> **Work required**
Pick out each line below containing "computer".

> **Source material**
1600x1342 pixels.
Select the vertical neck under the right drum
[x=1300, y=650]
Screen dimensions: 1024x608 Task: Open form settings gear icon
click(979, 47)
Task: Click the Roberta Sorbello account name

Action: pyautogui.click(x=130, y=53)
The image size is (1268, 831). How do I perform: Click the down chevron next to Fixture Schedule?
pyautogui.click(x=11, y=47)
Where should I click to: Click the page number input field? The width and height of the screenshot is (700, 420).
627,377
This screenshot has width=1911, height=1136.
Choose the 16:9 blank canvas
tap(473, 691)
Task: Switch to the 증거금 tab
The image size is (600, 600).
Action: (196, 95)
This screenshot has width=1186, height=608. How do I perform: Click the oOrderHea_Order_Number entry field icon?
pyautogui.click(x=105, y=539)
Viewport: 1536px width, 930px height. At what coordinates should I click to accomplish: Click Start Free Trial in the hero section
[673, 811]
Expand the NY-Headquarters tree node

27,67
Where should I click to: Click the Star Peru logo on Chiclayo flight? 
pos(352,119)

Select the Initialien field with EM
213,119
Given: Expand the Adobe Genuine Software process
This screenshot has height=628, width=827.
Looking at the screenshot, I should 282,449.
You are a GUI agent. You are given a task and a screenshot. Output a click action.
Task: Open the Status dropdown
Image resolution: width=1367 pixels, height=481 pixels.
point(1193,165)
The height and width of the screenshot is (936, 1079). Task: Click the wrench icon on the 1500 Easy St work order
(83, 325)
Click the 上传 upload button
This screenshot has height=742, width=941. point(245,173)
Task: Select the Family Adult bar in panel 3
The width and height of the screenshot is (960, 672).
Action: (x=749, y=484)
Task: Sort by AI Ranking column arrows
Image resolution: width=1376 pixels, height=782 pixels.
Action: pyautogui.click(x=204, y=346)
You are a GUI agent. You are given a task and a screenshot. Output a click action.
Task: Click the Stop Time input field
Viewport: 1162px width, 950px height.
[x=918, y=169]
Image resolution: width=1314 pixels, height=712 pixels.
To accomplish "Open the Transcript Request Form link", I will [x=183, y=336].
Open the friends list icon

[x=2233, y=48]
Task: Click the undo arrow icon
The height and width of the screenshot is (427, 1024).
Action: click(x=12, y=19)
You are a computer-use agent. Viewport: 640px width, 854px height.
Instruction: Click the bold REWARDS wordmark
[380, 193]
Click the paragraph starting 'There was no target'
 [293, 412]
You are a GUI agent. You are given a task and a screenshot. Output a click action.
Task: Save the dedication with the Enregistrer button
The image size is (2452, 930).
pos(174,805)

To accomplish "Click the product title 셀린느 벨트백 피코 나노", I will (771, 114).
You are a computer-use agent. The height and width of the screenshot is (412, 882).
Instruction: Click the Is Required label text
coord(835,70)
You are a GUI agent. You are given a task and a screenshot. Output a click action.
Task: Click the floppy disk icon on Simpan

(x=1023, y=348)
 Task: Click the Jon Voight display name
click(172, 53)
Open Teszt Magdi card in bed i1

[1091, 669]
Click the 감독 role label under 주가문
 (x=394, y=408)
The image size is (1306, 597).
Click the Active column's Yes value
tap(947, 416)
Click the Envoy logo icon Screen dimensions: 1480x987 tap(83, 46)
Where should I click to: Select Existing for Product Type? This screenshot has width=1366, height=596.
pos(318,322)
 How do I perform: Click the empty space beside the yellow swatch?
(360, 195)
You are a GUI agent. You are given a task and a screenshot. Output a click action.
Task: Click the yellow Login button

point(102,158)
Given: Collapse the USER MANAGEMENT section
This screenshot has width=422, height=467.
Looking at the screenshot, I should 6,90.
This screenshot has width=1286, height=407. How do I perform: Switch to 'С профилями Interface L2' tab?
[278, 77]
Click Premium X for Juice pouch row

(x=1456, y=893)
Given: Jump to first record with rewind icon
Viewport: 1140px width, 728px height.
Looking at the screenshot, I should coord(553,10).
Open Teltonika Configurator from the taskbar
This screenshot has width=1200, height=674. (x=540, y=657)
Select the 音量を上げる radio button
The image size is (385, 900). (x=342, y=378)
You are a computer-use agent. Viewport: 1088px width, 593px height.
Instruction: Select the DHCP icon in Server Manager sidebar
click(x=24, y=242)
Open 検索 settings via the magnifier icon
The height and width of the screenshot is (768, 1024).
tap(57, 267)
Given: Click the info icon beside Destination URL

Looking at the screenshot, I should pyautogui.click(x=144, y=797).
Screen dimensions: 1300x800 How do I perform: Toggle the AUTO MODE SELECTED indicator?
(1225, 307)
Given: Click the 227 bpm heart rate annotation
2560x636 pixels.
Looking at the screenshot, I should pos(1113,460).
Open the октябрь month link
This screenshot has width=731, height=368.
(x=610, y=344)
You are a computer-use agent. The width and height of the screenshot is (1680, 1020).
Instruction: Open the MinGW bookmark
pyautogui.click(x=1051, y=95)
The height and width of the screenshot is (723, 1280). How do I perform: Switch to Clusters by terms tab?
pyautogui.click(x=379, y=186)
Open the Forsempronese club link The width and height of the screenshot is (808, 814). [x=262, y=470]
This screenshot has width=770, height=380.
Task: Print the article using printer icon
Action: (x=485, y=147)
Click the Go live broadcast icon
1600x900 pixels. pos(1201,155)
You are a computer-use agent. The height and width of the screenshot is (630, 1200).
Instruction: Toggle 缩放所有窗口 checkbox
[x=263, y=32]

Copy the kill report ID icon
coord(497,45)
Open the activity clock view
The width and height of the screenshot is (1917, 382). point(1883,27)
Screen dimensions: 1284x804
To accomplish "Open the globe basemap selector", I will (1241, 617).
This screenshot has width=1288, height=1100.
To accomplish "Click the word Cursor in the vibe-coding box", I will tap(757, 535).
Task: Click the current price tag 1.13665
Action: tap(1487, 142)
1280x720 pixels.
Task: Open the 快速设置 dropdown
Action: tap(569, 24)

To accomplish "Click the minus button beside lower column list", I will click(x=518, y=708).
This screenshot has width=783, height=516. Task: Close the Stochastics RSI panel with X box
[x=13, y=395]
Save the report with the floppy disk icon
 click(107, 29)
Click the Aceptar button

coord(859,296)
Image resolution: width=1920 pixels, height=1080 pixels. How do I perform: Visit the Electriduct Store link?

> **Task solution**
You are a computer-use agent. Viewport: 640px width, 854px height.
You are a computer-use agent. The height and width of the screenshot is (412, 882).
You are a computer-use agent. Viewport: 1088px width, 593px height.
You are a computer-use agent. The width and height of the screenshot is (1680, 1020).
You are a computer-use agent. The height and width of the screenshot is (630, 1200).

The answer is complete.